Sunday, March 15, 2009

Rule #1: Figure out what the deal is.

As far as I can tell, nobody quite knows what the deal is with music in church. At least, nobody I know knows what the deal is. Perhaps once upon a time somebody knew, or at least someone knew someone who knew, but now nobody knows.

We do know that church music isn't really something you can not do. We've always done it! Which, of course, is all the reason we need to keep doing it ad infinitum (ahem.).

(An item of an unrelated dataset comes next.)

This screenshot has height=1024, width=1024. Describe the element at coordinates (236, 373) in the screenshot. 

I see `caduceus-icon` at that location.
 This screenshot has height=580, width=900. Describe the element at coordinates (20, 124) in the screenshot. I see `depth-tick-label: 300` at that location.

Not to mention the fact that it seems to be in the Bible. Where I come from, we believe in reading the Bible and doing what it says. All jokes aside - this is the right way to be. Humans have no idea who God is or how to get right with him - sin has ruined us way too much for there to be any chance of that. But God, in his mercy, reveals himself to us - he tells us about himself, about us, and about how to get right with him (through the cross of his Son, Jesus). When God speaks he knows what he's talking about, and we have to listen.
But I digress.
Anyways, singing is in the Bible. Moses and Miriam do it (Exodus 15). David does it (Psalms). Paul commands it (Ephesians 5:19-20). Lots of it seems to happen in heaven (Revelation 5).
So we figure we should probably do it.

So we do it.
But we don't know why.

Which means we don't know how.

When we do music it feels weird and out of place. It's good for breaking up the service - making sure we get a chance to stand up and sit down between the sermon and the prayers. But I wonder if that's not exactly what the deal is supposed to be with church music, and that's why it doesn't really seem to be working.

So here is your rule: before you do it (or perhaps I should say, before you do too much more of it), figure out what the deal is with it.
Do you know what you're doing when you're doing music in church?
Do you know what it is and what it's for?